Das gleiche gilt doch für die Landwirtschaft. Ob Kühe durch essen von Nahrung Methan freisetzen oder ob Menschen es isst oder ob es verfault ist doch irrelevant, solange eine vergleichbare Menge an Kohlenstoff dabei freigesetzt wird. Oder sehe ich da was falsch?
noctuaNigra
@Arianus Wenn bei der Verbrennung das Methan in Kohlendioxid umgewandelt wird, dann gewinnt man den weiter oben genannten Faktor 86. Bei der Aufzucht von Kühen geht es vor allem um Methan, dass die Kühe durch Rülpsen und Pupsen frei setzen.
user21617
@Arianus Das ist eine wichtige Frage, denn im Artikel fehlt da eine entscheidende Information: Der Treibhauseffekt eines Methan-Moleküls ist weitaus größer als der eines CO2-Moleküls. Wenn ich also CH4 verbrenne und die Abgase (CO2) in die Atmosphäre puste, ist der Treibhauseffekt kleiner als wenn ich das Methan direkt in die Atmosphäre blase.
4813 (Profil gelöscht)
Gast
Wenn man die Verweilzeit berücksichtigt ist die Treibhauswirkung nur noch 25 mal so groß wie die des CO2.

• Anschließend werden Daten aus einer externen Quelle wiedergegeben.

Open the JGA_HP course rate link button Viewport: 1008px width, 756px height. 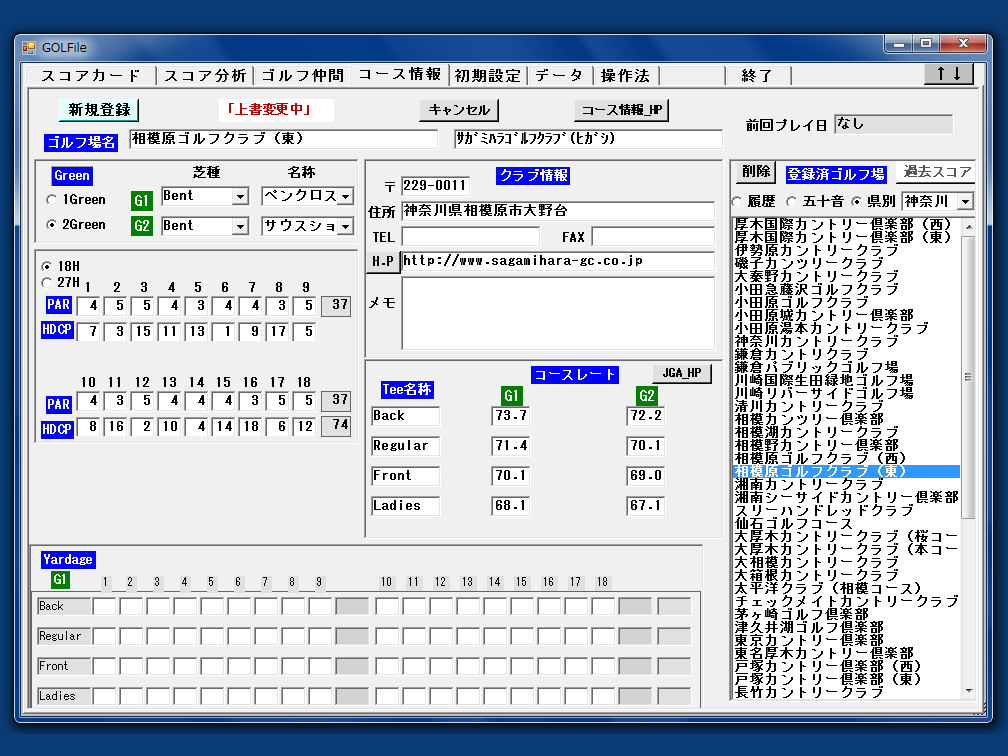click(x=681, y=373)
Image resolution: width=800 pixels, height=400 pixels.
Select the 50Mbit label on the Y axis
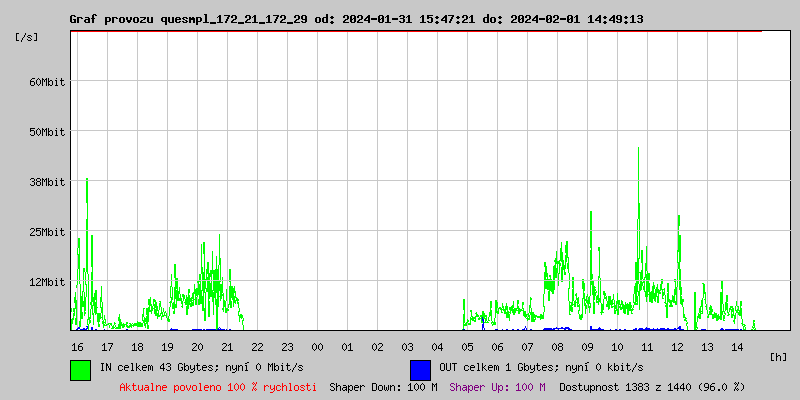point(47,132)
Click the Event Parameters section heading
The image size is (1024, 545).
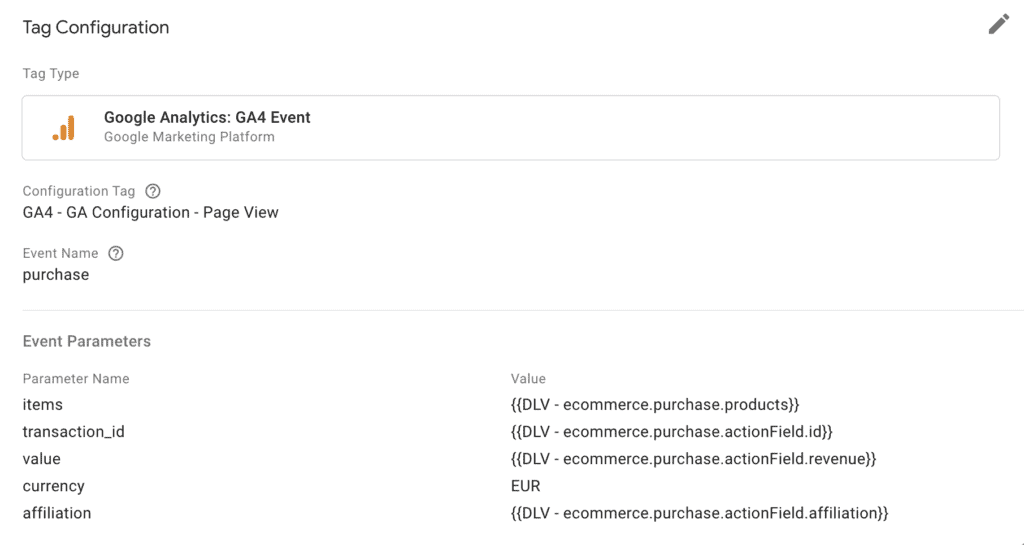(x=87, y=341)
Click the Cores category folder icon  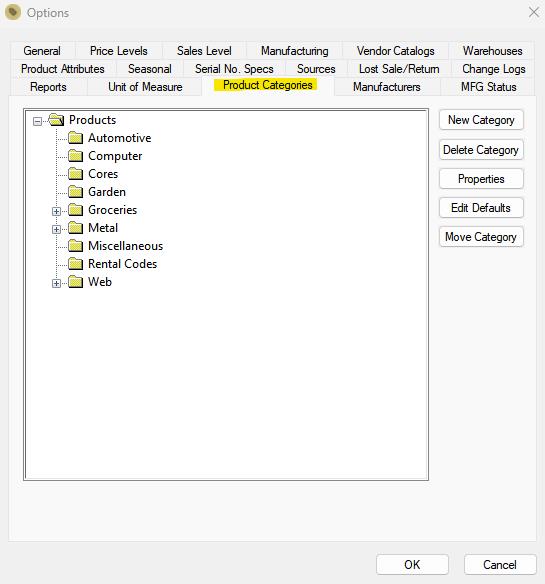(x=76, y=174)
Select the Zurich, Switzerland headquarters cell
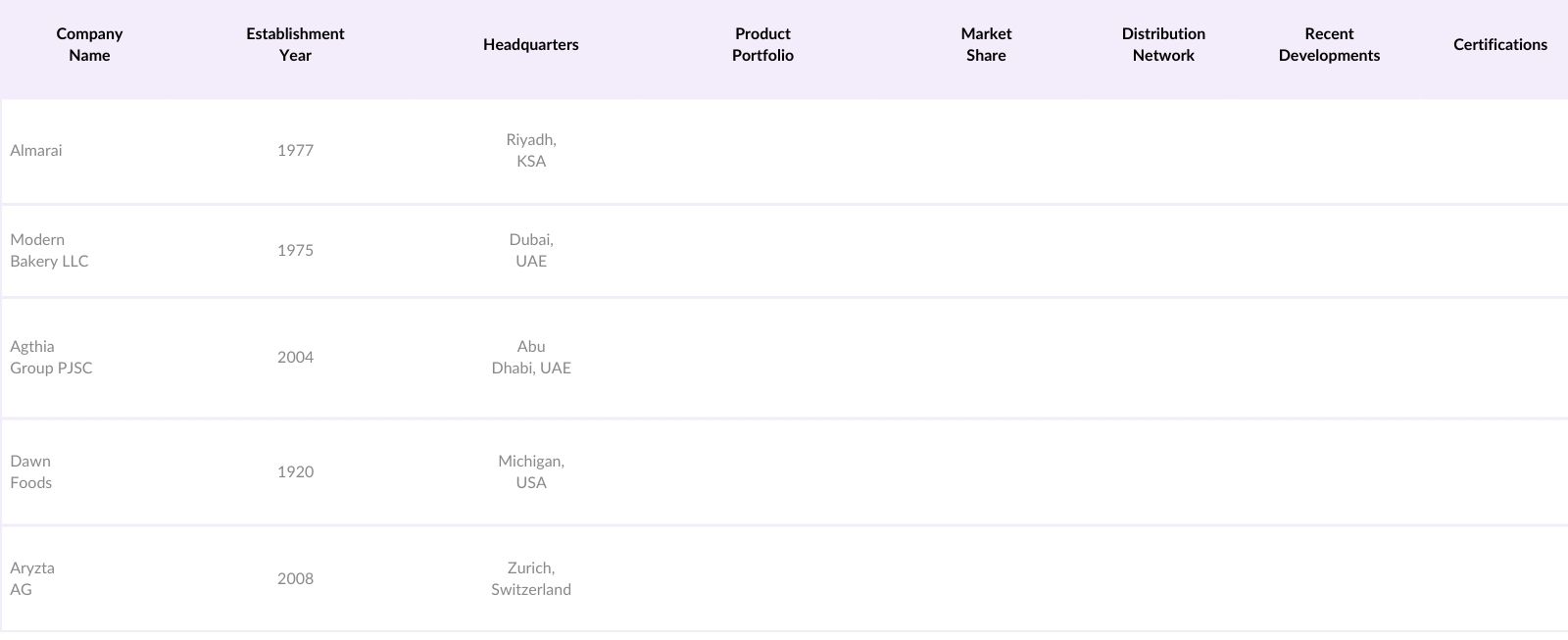1568x640 pixels. tap(531, 579)
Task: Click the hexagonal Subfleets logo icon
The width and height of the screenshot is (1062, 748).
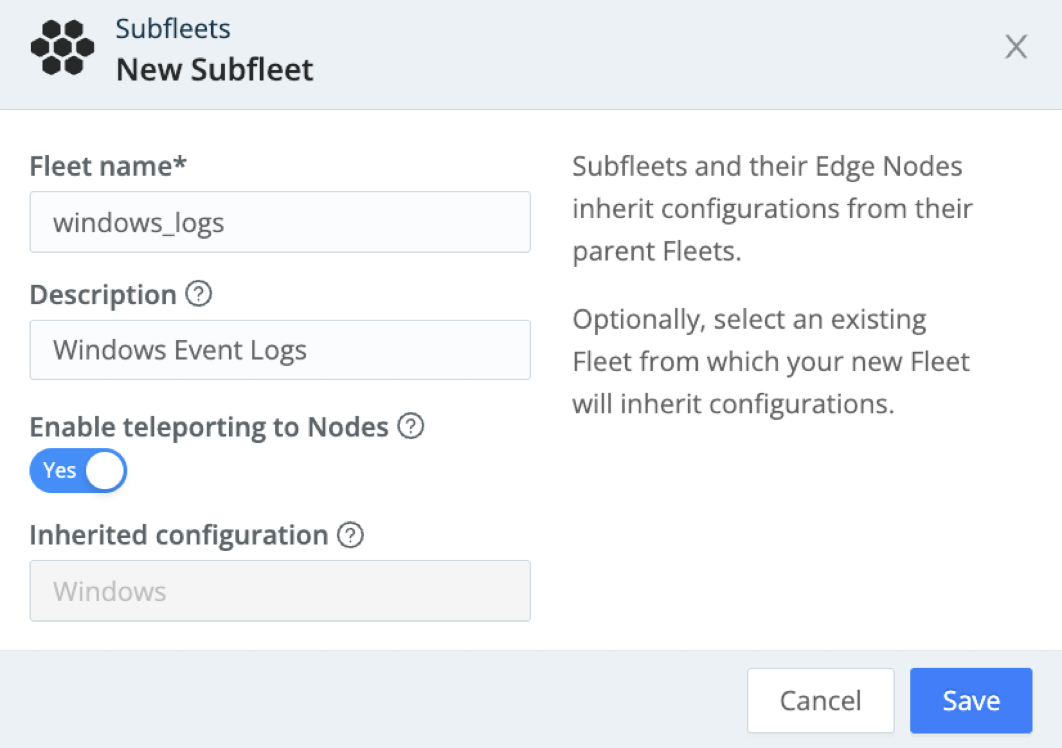Action: 62,47
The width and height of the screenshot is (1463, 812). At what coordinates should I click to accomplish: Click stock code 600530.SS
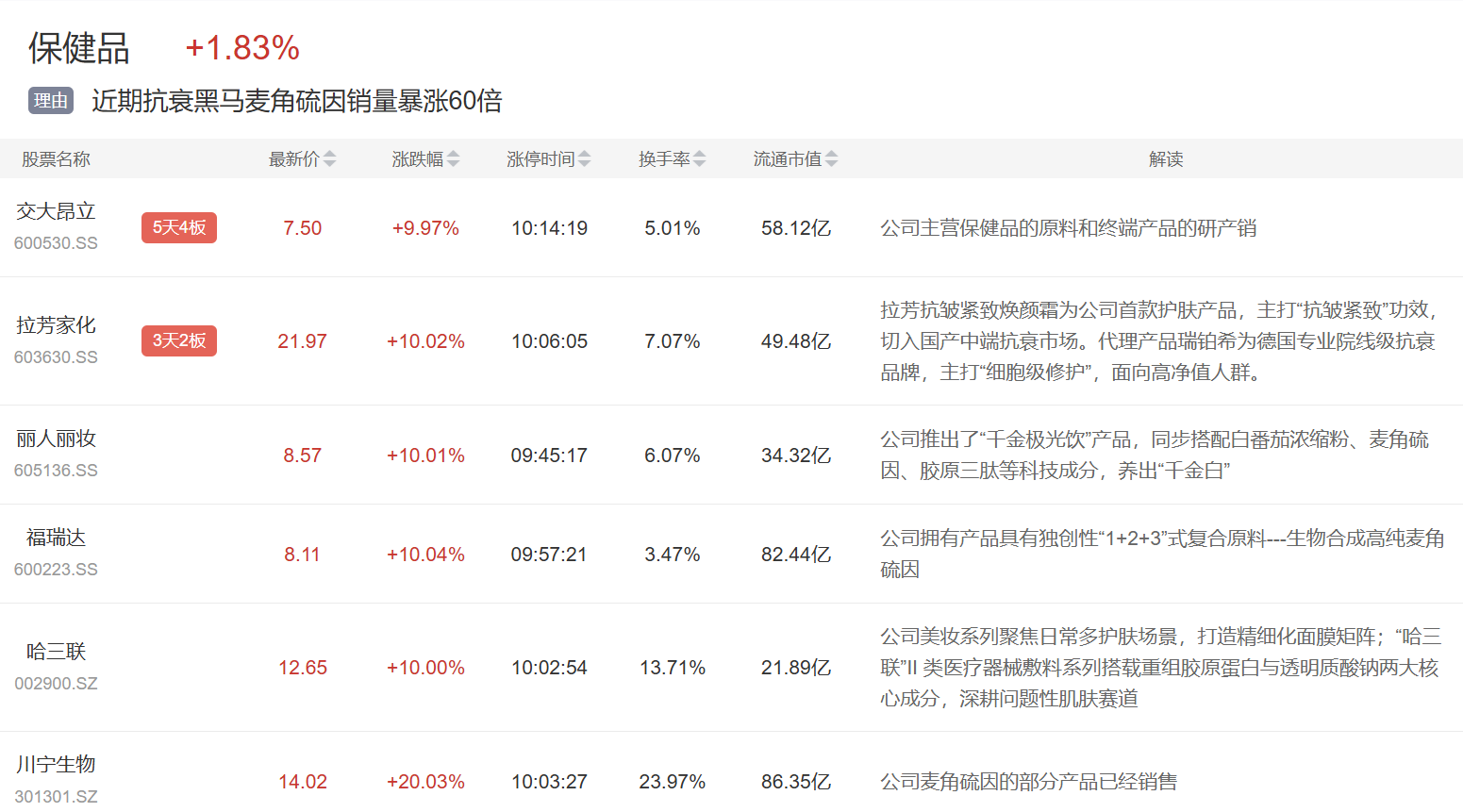pos(56,243)
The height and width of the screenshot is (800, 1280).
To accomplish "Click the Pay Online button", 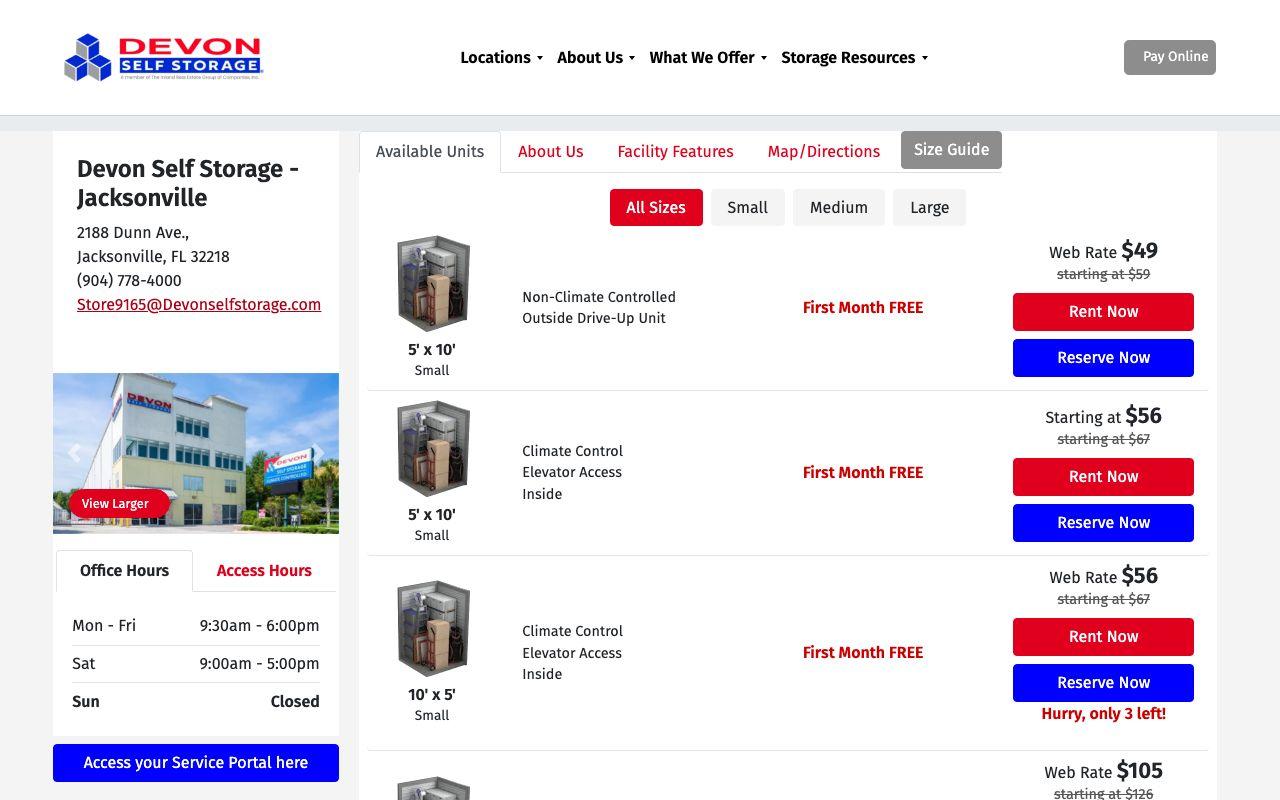I will [x=1170, y=57].
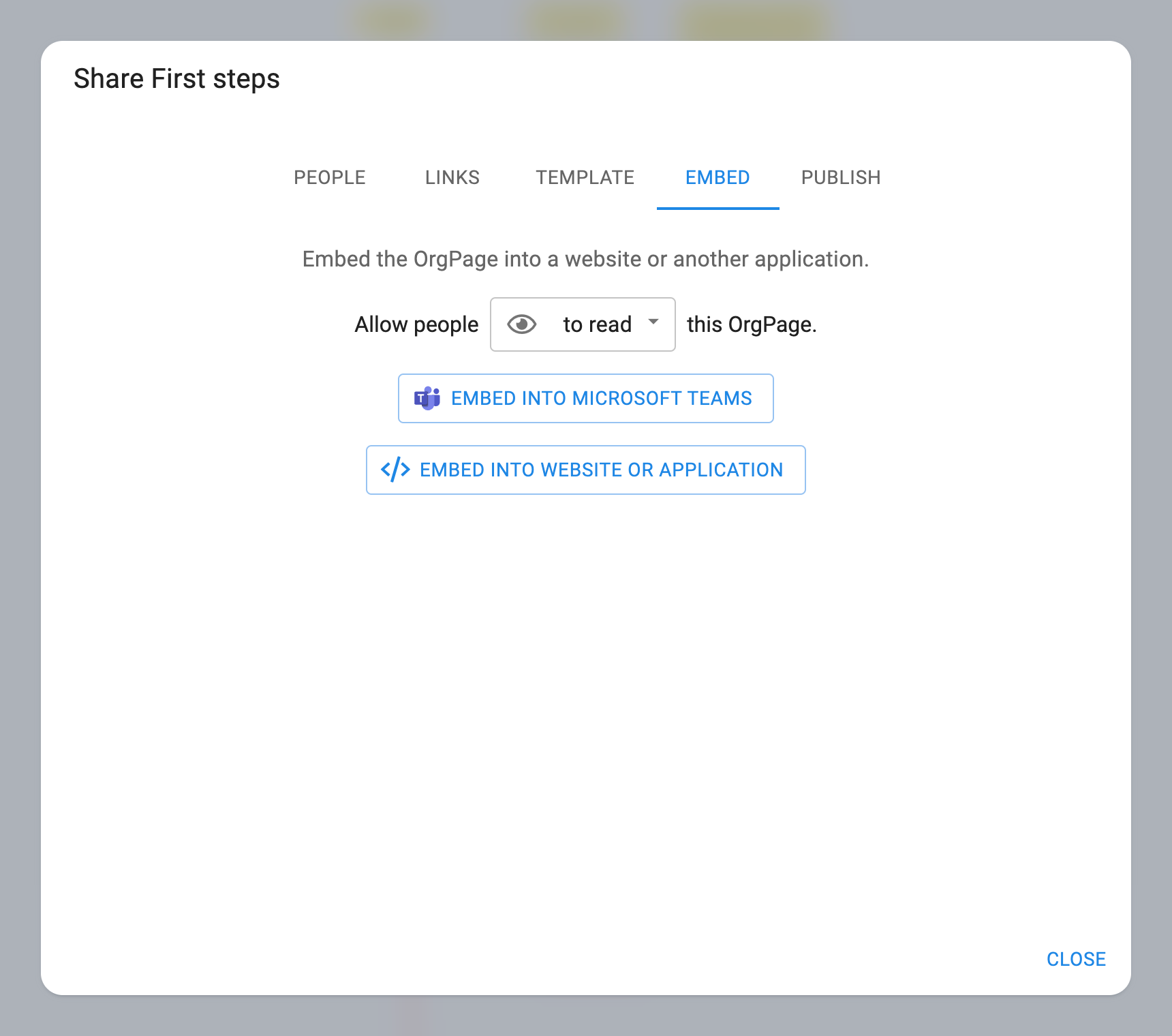
Task: Click the 'this OrgPage.' label
Action: [752, 324]
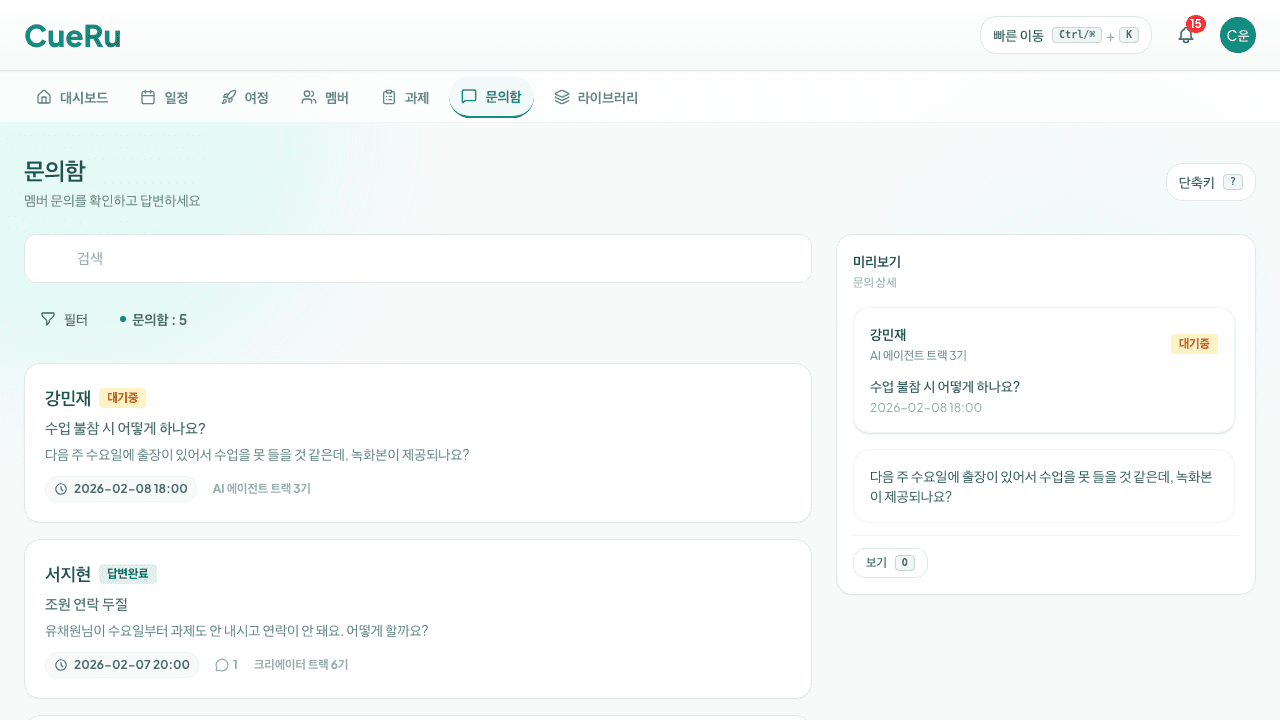Click the 검색 search input field

pyautogui.click(x=417, y=258)
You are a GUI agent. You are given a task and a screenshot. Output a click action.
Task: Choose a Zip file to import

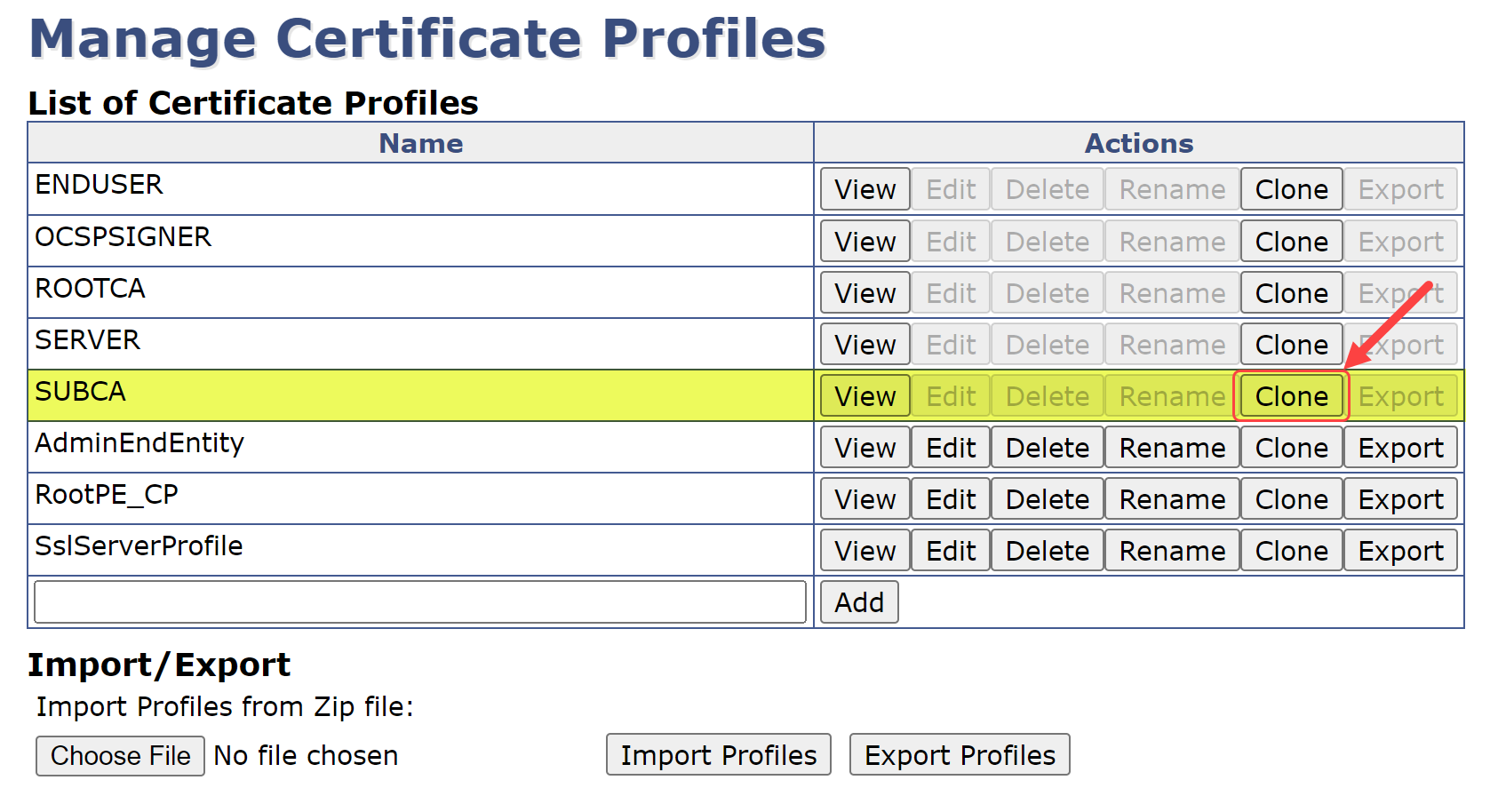tap(120, 756)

Außerdem schmilzt Methanhydrat nicht - liebe taz.
Wie wärs mal über die Ursachen zu sprechen. Anstatt über Fleischverzicht zu sprechen, mal die ungezügelte Vermehrung der Menschen thematisieren. Es bleibt immer weniger für den Einzelnen
hihaho
@4813 (Profil gelöscht) es ist schon richtig, in Industrienationen wie der unseren spart man deutlich co2, indem man auf Nachwuchs verzichtet. Die Welt hätte allerdings auch genug für viel mehr Menschen, wenn wir die Ressourcen gerecht verteilen würden und weniger Dreck hinterlassen würden - und da ist weniger Fleisch ja ein super Beispiel, weil enorme Flächen und Mengen Nahrungsmittel für draufgehn (eine Zahl auf die schnelle: 35% der Getreideernte ist Tierfutter). Bevor ich also Menschen eine 1-Kindpoltik aufzwänge, wäre ich für einen genügsameren Lebensstil. Insbesondere wo die Länder mit den wenigen Kindern die Hauptverursacher sind.
Martin74
Die "fehlende Information" steht im Artikel.
Siehe "Jedes Molekül Methan heizt die Atmosphäre über den Zeitraum von zehn Jahren 86mal so stark auf wie ein Molekül CO2"
user21617
@Martin74 Stimmt, habe ich übersehen. Verzeihung.